Otro aspecto muy curioso del maestro, era que, todos los
días en su horario libre, más o menos entre las 10:00 y 11:30 de la mañana
salía a la puerta principal de la universidad, se dirigía a las veredas
ubicadas al costado izquierdo, siempre diciendo o a veces murmurando ¡voy a
comprar tabaco para fumar! o en otras circunstancias sólo decía ¡voy a comprar cigarro!

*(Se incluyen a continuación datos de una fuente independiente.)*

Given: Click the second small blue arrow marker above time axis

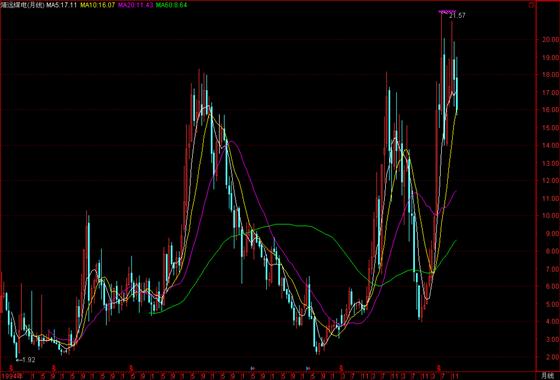Looking at the screenshot, I should coord(308,368).
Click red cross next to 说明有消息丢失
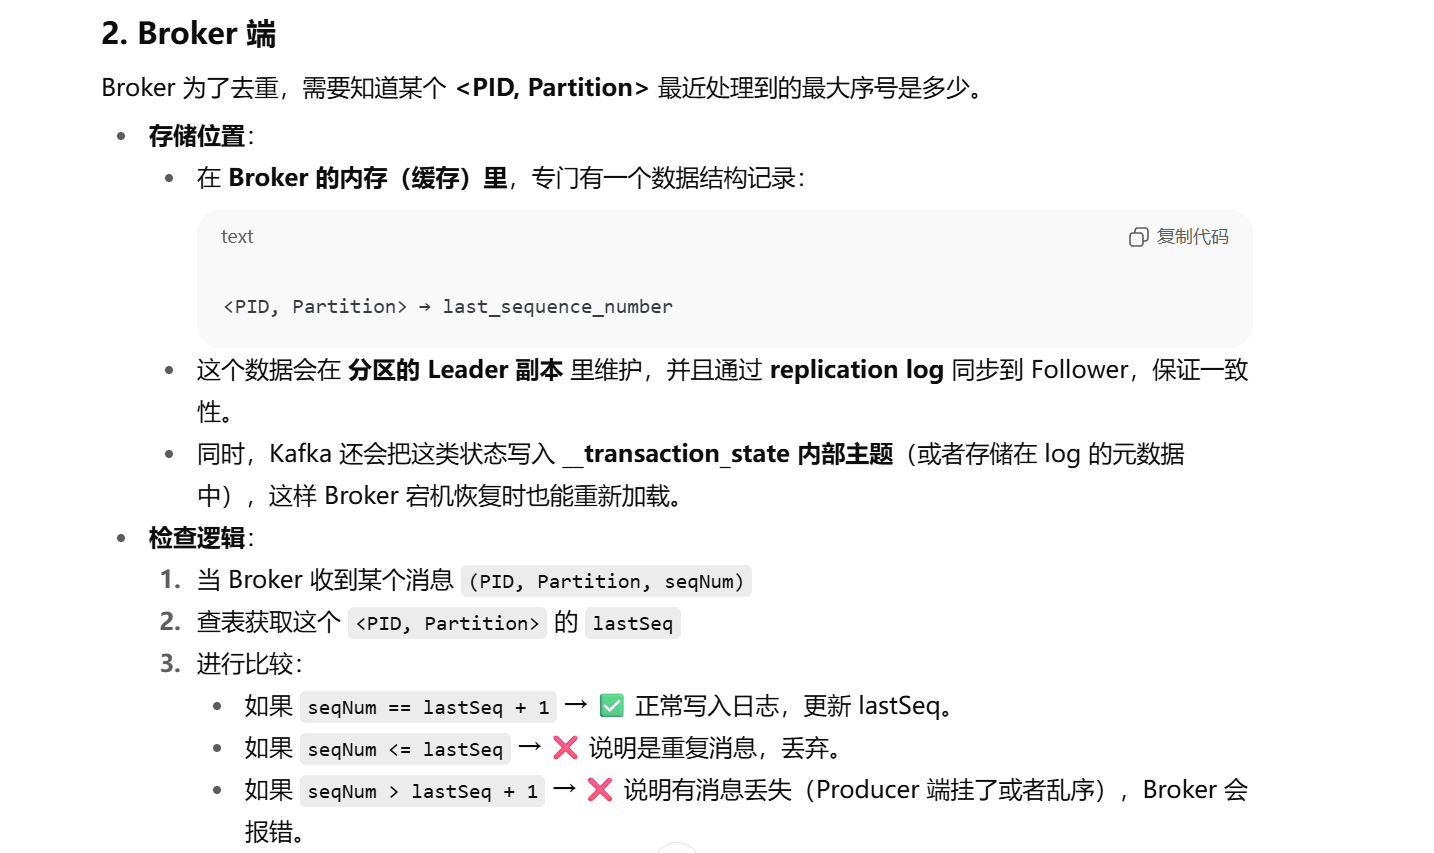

Entonces, se acercaba a un puesto donde vendían periódicos, por lo general
compraba dos diarios de la capital, uno de la ciudad blanca, y dos de los más
conocidos del medio. Regresaba a su gabinete con una sonrisa burlona y diciendo
“voy a humear un rato”.
El maestro nos dejó en las aulas muchas cosas de él, que
sólo aquellos que le pusieron atención o que le supieron apreciar y conocer
pudieron rescatar y conservar su amplia sabiduría, como pequeñas chispas que
ahora son llamas ardientes en los corazones de muchos de sus alumnos que lo
recordamos con mucho cariño y añoranza por esos buenos tiempos en las aulas
universitarias. ¡Gracias Maestro!
Cusco, 16 de agosto del 2019.
* Un pequeño homenaje para el gran maestro Jorge Aníbal
Flores Ochoa, quien dejó una huella profunda en muchos de sus estudiantes,
quienes aprendimos a apreciar la antropología desde una visión andina.